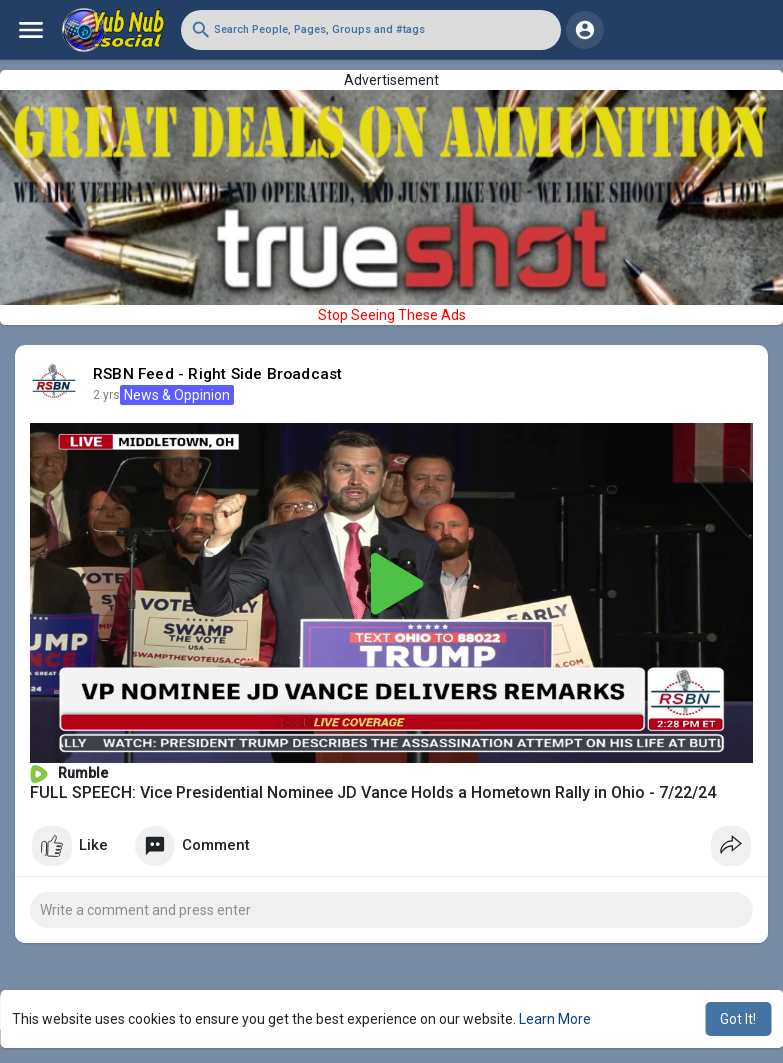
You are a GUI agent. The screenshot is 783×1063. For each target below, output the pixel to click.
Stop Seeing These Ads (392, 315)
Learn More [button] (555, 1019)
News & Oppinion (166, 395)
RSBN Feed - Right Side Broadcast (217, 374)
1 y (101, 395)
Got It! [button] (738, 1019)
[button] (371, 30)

---

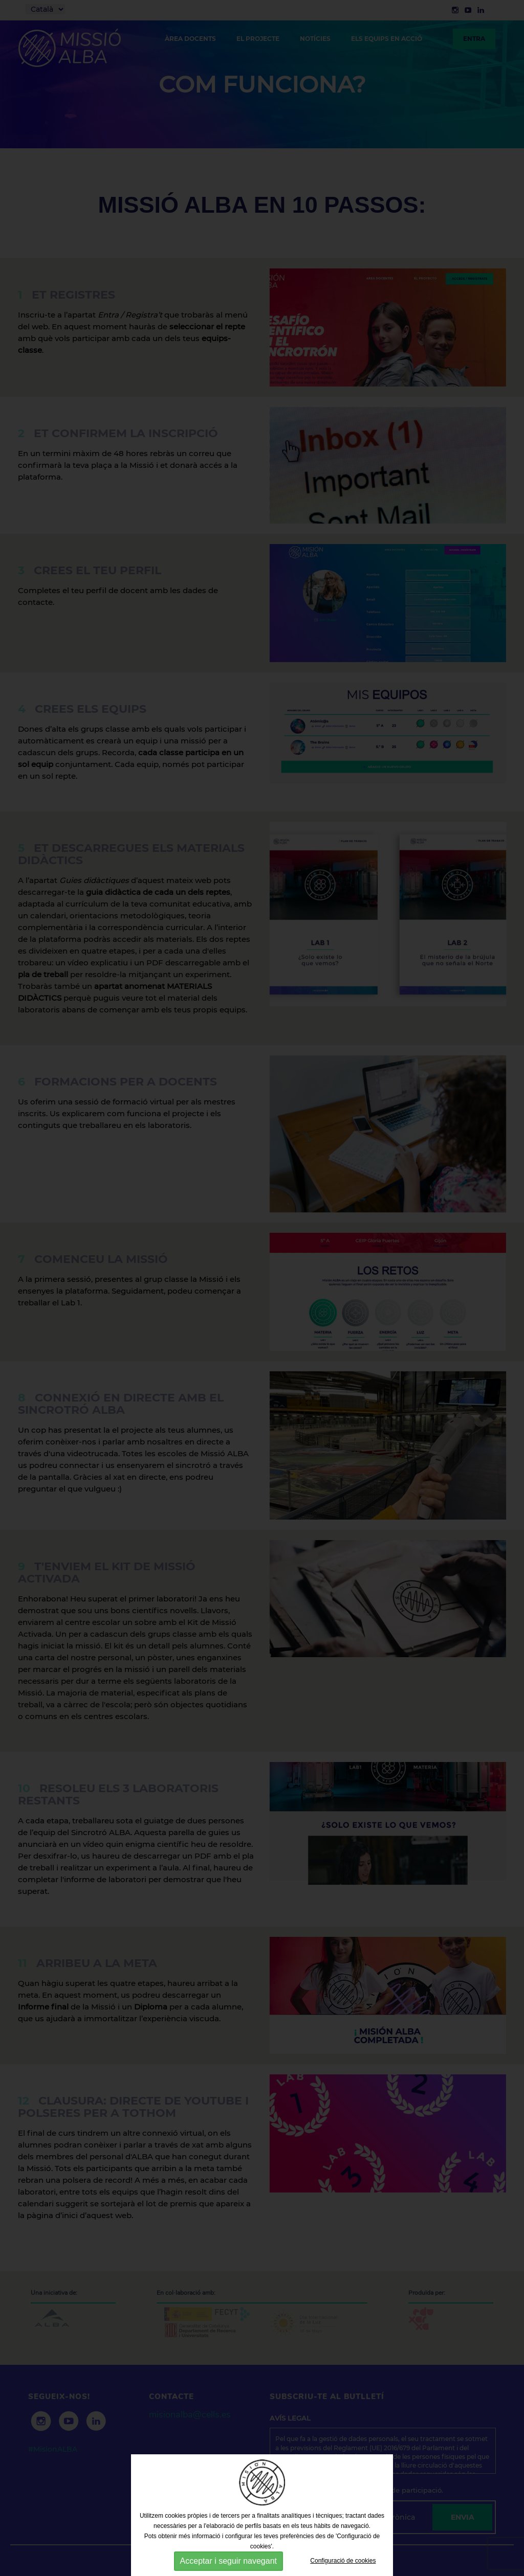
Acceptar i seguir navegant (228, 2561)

WHAT TO PRODUCE
Can you transcribe, character for character, the lines from the one holding "You are a GUI" through the one holding "1 y (101, 395)", both of those included?

WRITTEN ANSWER
You are a GUI agent. The screenshot is 783×1063. For each target below, output the pixel to click.
Stop Seeing These Ads (392, 315)
Learn More [button] (555, 1019)
News & Oppinion (166, 395)
RSBN Feed - Right Side Broadcast (217, 374)
1 y (101, 395)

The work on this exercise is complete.